Exercise details:
Reproduce every one of the following records word for word, keeping each line unchanged.
# # # # #
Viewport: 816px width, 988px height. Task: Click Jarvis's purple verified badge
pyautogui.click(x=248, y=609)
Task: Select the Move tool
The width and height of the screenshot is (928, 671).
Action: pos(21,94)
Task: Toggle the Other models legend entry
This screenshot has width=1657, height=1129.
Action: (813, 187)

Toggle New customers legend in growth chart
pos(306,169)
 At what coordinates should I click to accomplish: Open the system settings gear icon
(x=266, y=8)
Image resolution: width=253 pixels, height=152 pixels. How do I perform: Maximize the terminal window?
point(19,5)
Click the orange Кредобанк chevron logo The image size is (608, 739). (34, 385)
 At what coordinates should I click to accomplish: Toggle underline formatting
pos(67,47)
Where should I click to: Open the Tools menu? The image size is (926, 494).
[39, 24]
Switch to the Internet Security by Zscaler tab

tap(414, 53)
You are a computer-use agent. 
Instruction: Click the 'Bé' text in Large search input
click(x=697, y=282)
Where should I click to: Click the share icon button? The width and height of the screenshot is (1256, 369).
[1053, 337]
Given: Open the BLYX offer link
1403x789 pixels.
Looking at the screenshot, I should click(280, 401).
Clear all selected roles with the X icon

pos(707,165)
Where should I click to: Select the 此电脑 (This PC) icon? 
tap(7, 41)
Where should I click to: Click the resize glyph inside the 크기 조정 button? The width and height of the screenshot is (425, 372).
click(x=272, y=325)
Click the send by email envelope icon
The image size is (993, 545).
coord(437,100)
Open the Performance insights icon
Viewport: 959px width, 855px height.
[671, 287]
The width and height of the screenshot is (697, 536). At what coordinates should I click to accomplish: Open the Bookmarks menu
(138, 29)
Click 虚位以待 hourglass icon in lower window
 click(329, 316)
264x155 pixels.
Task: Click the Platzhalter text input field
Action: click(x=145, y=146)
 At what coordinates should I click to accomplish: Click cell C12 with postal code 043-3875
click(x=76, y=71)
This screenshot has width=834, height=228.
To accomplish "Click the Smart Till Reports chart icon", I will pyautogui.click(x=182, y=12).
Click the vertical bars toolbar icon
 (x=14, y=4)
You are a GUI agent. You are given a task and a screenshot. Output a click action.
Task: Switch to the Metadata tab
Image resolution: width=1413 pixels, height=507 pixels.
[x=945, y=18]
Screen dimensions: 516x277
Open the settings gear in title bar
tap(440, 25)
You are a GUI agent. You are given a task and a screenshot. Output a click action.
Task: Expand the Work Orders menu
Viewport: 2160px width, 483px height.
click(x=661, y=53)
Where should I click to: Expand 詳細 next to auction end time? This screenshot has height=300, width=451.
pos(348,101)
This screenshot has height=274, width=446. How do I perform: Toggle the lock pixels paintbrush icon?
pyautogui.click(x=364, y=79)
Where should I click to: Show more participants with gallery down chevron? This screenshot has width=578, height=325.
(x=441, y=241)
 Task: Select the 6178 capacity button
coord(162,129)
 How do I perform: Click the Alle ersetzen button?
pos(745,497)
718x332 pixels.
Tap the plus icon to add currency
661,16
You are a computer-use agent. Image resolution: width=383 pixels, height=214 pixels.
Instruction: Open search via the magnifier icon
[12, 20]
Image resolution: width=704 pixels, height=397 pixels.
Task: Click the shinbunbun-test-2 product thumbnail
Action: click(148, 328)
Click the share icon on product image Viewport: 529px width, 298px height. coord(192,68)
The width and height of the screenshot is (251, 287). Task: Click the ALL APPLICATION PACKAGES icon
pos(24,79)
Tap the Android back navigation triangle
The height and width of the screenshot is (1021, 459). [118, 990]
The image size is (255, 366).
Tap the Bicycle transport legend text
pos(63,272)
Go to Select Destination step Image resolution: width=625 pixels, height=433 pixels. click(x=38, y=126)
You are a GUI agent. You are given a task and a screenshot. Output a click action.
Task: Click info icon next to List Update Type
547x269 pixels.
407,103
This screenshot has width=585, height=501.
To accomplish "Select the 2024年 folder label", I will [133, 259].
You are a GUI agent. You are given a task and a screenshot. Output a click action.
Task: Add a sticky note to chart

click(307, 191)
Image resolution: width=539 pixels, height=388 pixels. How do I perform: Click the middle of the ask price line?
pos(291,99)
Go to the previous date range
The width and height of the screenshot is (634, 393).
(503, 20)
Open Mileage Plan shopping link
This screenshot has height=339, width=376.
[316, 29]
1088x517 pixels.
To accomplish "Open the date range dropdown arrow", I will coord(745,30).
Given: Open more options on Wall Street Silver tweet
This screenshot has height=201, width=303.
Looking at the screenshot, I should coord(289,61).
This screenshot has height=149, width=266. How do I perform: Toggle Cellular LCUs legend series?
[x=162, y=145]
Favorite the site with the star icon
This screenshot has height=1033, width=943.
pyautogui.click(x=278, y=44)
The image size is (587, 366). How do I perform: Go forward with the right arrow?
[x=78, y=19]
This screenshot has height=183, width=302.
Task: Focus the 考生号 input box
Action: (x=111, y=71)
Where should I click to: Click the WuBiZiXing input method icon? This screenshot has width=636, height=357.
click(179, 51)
# # # # #
Written answer:
Viewport: 816px width, 988px height. Task: Click Jarvis's purple verified badge
pyautogui.click(x=248, y=609)
Task: Select the Move tool
The width and height of the screenshot is (928, 671).
Action: pos(21,94)
Task: Toggle the Other models legend entry
This screenshot has width=1657, height=1129.
Action: (813, 187)

Toggle New customers legend in growth chart
pos(306,169)
 At what coordinates should I click to accomplish: Open the system settings gear icon
(x=266, y=8)
Image resolution: width=253 pixels, height=152 pixels. How do I perform: Maximize the terminal window?
point(19,5)
Click the orange Кредобанк chevron logo The image size is (608, 739). (34, 385)
 At what coordinates should I click to accomplish: Toggle underline formatting
pos(67,47)
Where should I click to: Open the Tools menu? The image size is (926, 494).
[39, 24]
Switch to the Internet Security by Zscaler tab

tap(414, 53)
You are a computer-use agent. 
Instruction: Click the 'Bé' text in Large search input
click(x=697, y=282)
Where should I click to: Click the share icon button? The width and height of the screenshot is (1256, 369).
[1053, 337]
Given: Open the BLYX offer link
1403x789 pixels.
Looking at the screenshot, I should click(280, 401).
Clear all selected roles with the X icon

pos(707,165)
Where should I click to: Select the 此电脑 (This PC) icon? 
tap(7, 41)
Where should I click to: Click the resize glyph inside the 크기 조정 button? The width and height of the screenshot is (425, 372).
click(x=272, y=325)
Click the send by email envelope icon
The image size is (993, 545).
coord(437,100)
Open the Performance insights icon
Viewport: 959px width, 855px height.
[671, 287]
The width and height of the screenshot is (697, 536). At what coordinates should I click to accomplish: Open the Bookmarks menu
(138, 29)
Click 虚位以待 hourglass icon in lower window
 click(329, 316)
264x155 pixels.
Task: Click the Platzhalter text input field
Action: click(x=145, y=146)
 At what coordinates should I click to accomplish: Click cell C12 with postal code 043-3875
click(x=76, y=71)
This screenshot has width=834, height=228.
To accomplish "Click the Smart Till Reports chart icon", I will pyautogui.click(x=182, y=12).
Click the vertical bars toolbar icon
 (x=14, y=4)
You are a GUI agent. You are given a task and a screenshot. Output a click action.
Task: Switch to the Metadata tab
Image resolution: width=1413 pixels, height=507 pixels.
[x=945, y=18]
Screen dimensions: 516x277
Open the settings gear in title bar
tap(440, 25)
You are a GUI agent. You are given a task and a screenshot. Output a click action.
Task: Expand the Work Orders menu
Viewport: 2160px width, 483px height.
click(x=661, y=53)
Where should I click to: Expand 詳細 next to auction end time? This screenshot has height=300, width=451.
pos(348,101)
This screenshot has height=274, width=446. How do I perform: Toggle the lock pixels paintbrush icon?
pyautogui.click(x=364, y=79)
Where should I click to: Show more participants with gallery down chevron? This screenshot has width=578, height=325.
(x=441, y=241)
 Task: Select the 6178 capacity button
coord(162,129)
 How do I perform: Click the Alle ersetzen button?
pos(745,497)
718x332 pixels.
Tap the plus icon to add currency
661,16
You are a computer-use agent. Image resolution: width=383 pixels, height=214 pixels.
Instruction: Open search via the magnifier icon
[12, 20]
Image resolution: width=704 pixels, height=397 pixels.
Task: Click the shinbunbun-test-2 product thumbnail
Action: click(148, 328)
Click the share icon on product image Viewport: 529px width, 298px height. coord(192,68)
The width and height of the screenshot is (251, 287). Task: Click the ALL APPLICATION PACKAGES icon
pos(24,79)
Tap the Android back navigation triangle
The height and width of the screenshot is (1021, 459). [118, 990]
The image size is (255, 366).
Tap the Bicycle transport legend text
pos(63,272)
Go to Select Destination step Image resolution: width=625 pixels, height=433 pixels. click(x=38, y=126)
You are a GUI agent. You are given a task and a screenshot. Output a click action.
Task: Click info icon next to List Update Type
547x269 pixels.
407,103
This screenshot has width=585, height=501.
To accomplish "Select the 2024年 folder label", I will [133, 259].
You are a GUI agent. You are given a task and a screenshot. Output a click action.
Task: Add a sticky note to chart

click(307, 191)
Image resolution: width=539 pixels, height=388 pixels. How do I perform: Click the middle of the ask price line?
pos(291,99)
Go to the previous date range
The width and height of the screenshot is (634, 393).
(503, 20)
Open Mileage Plan shopping link
This screenshot has height=339, width=376.
[316, 29]
1088x517 pixels.
To accomplish "Open the date range dropdown arrow", I will coord(745,30).
Given: Open more options on Wall Street Silver tweet
This screenshot has height=201, width=303.
Looking at the screenshot, I should coord(289,61).
This screenshot has height=149, width=266. How do I perform: Toggle Cellular LCUs legend series?
[x=162, y=145]
Favorite the site with the star icon
This screenshot has height=1033, width=943.
pyautogui.click(x=278, y=44)
The image size is (587, 366). How do I perform: Go forward with the right arrow?
[x=78, y=19]
This screenshot has height=183, width=302.
Task: Focus the 考生号 input box
Action: (x=111, y=71)
Where should I click to: Click the WuBiZiXing input method icon? This screenshot has width=636, height=357.
click(179, 51)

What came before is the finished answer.